Say we have a list of numbers from zero to 1000. Is there a pythonic/efficient way to produce a list of the first and every subsequent 10th item? ie. [0, 10, 20, 30 ...]

Yes I can do this using a for loop but I'm wondering if there is a neater way to do this, perhaps even in one line?

+30  A: 
>>> l = range(165)
>>> l[0::10]
[0, 10, 20, 30, 40, 50, 60, 70, 80, 90, 100, 110, 120, 130, 140, 150, 160]

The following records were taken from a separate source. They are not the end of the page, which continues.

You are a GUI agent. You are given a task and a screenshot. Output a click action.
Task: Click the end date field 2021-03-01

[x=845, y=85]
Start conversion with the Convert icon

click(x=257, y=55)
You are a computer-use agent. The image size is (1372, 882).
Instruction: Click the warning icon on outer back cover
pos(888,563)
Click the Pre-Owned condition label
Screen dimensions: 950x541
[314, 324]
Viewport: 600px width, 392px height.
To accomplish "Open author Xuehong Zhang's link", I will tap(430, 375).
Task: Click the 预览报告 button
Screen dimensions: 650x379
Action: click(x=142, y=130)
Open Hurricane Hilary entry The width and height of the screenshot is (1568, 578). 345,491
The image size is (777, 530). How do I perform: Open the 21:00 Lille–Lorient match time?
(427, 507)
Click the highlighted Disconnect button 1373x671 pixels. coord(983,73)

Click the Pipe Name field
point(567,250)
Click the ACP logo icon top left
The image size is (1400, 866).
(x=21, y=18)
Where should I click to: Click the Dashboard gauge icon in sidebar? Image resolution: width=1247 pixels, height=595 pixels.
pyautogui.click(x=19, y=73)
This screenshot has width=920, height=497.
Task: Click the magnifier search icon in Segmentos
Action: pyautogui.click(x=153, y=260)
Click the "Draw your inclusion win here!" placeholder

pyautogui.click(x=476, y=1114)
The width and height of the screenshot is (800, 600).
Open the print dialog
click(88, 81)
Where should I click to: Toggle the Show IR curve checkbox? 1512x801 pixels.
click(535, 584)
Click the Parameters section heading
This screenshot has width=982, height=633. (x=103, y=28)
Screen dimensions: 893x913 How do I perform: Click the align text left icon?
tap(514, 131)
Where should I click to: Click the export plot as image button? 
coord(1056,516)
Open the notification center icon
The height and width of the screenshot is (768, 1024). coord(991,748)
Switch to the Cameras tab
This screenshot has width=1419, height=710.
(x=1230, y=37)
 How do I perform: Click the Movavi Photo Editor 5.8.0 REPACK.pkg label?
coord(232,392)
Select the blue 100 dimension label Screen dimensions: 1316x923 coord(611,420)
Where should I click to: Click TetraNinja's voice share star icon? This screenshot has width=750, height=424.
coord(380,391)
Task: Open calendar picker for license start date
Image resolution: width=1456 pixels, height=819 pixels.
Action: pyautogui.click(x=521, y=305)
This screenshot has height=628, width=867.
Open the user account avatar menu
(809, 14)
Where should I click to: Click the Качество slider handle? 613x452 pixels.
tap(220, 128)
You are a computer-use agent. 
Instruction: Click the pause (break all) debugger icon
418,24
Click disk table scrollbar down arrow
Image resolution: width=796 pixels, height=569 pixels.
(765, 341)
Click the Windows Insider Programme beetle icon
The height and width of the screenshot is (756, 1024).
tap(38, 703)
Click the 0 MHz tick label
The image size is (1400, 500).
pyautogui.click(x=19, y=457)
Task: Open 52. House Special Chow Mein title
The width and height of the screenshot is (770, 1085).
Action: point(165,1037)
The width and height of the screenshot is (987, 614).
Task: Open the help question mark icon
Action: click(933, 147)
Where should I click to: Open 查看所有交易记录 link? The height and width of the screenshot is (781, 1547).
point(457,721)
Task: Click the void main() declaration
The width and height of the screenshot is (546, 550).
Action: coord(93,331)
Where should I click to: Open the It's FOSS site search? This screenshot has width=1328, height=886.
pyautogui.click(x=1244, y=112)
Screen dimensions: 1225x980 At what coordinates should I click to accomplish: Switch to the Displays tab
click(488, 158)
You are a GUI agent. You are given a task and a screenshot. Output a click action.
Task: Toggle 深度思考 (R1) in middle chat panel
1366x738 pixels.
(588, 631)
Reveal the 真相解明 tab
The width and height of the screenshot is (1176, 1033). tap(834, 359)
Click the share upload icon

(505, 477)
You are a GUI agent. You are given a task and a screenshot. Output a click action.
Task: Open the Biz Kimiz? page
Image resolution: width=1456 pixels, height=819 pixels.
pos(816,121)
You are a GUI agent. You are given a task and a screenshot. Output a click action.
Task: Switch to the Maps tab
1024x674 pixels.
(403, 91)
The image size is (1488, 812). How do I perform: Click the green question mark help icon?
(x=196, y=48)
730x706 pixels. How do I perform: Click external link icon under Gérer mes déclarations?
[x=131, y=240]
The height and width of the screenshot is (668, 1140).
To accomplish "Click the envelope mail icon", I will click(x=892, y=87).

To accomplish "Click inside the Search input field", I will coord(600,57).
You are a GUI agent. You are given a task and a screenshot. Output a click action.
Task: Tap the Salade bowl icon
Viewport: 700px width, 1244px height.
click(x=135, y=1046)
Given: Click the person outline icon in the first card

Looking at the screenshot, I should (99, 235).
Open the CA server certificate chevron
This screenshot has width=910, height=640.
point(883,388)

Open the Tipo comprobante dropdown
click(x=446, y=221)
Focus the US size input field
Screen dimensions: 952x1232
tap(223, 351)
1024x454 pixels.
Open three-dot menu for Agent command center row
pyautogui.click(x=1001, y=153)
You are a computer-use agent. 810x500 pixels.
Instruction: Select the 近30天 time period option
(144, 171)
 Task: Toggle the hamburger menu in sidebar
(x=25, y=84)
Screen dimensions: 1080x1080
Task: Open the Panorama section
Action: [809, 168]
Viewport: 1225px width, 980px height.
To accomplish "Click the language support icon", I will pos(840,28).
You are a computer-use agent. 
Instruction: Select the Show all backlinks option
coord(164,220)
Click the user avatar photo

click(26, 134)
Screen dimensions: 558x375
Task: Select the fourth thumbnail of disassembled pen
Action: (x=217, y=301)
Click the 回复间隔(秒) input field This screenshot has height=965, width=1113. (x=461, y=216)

EDIT: just for fun, a little timing comparison (ignoring the boundary condition):

$ python -m timeit -s "l = range(1000)" "l1 = [x for x in l if x % 10 == 0]"
1000 loops, best of 3: 525 usec per loop
$ python -m timeit -s "l = range(1000)" "l1 = l[0::10]"
100000 loops, best of 3: 4.02 usec per loop
Ned Deily
List comprehensions are much readable and powerful than this solution.
Santi
[1, 11, 21, ...] != [0, 10, 20, ...]
Um, I thought I saw [1, 11, ] originally. For starting at 0, just change the slice operator: l[0::10].
Ned Deily
sorry I realized my mistake and edited it immediately. first item should be zero as I stated not 1. But now I'm confused; list comprensions are much more readable?
p.brown
@Santi - I'm not sure I'd agree. For basic "every Xth element" operations, I'd personally find Ned's solution more concise and easier to read.
Amber
Sure, list comprehensions are more powerful in general. OTOH, the question posits an existing list and, in that case, a slice works just fine.
Ned Deily
thanks for the explanation. you get the answer.
p.brown
@gs: Just curious, why did you feel it necessary to edit the answer to no longer match the problem as stated??
Ned Deily
@ Ned: To fit into the width of the code block. If he really needed a list from 0 to 1000 then he could have just used range(0, 1001, 10). Therefore I figured he meant it just as an example. Feel free to rollback my changes if you want.
Georg
I commented on this below in the list comprehension answers. Be careful with "if x % 10 == 0". It works only with this particular list example, but if the input list is for example l=range(0,1000,2) it won't pull out every 10th item.
Andre Miller
@Andre: very true. So this is an example of a humble language feature, the slice operator, which turns out in this case (1) to make it easier to get the correct results; (2) results in a more concise expression; and (3) happens to be 2 orders of magnitude faster. (1) is by far the most important concern, of course, but, thanks to the careful design and implementation of the language, you get all three for the price of 1. Nice question and responses.
Ned Deily
Alright, I got it now. I was terribly convinced that list comprehensions were "by design" the solution for this stuff that I couldn't see the simplicity in slicing.s/-1/+1
Santi
A: 
existing_list = range(0, 1001)
filtered_list = [i for i in existing_list if i % 10 == 0]
What's wrong with my answer? Why the downvote?
why do you have the if clause when range(0, 1001, 10) already only takes every 10th element?
Autoplectic
You are correct :)
Same comment here, this doesn't solve the more general problem of "Pythonic way to return list of every n’th item in a larger list" your solution depends on the fact that the example list's values are 0 to 1000 and only pulls items out of the list that has a value divisible by 10 instead of every 10th item.
Andre Miller
Well, the OP writes: "we have a list of numbers from zero to 1000". So he doesn't have the need for a general solution.
He writes 'Say we have..' which implies its just an example. If he really wanted every 10th number out of a list of zero to 1000 then the answer would be range(0,1001,10) or something similar.
Andre Miller
A: 

List comprehensions are exactly made for that:

smaller_list = [x for x in range(100001) if x % 10 == 0]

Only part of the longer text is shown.